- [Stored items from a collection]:

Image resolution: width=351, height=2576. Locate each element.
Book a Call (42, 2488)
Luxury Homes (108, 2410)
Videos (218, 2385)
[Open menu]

- [TASK DETAILS]: Could you repeat every record above exactly as it appears?

- [REPLY TO THE TASK]:
Image resolution: width=351, height=2576. Locate each element.
Book a Call (42, 2488)
Luxury Homes (108, 2410)
Videos (218, 2385)
[Open menu]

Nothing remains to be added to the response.